◆ Dataset records:
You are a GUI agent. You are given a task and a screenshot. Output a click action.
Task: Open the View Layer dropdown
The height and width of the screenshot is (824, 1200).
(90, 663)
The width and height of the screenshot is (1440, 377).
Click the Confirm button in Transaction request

◆ Work request:
For the records above, restate every line word for word.

◆ Answer:
You are a GUI agent. You are given a task and a screenshot. Output a click action.
Task: Open the View Layer dropdown
The height and width of the screenshot is (824, 1200).
(90, 663)
The width and height of the screenshot is (1440, 377).
Click the Confirm button in Transaction request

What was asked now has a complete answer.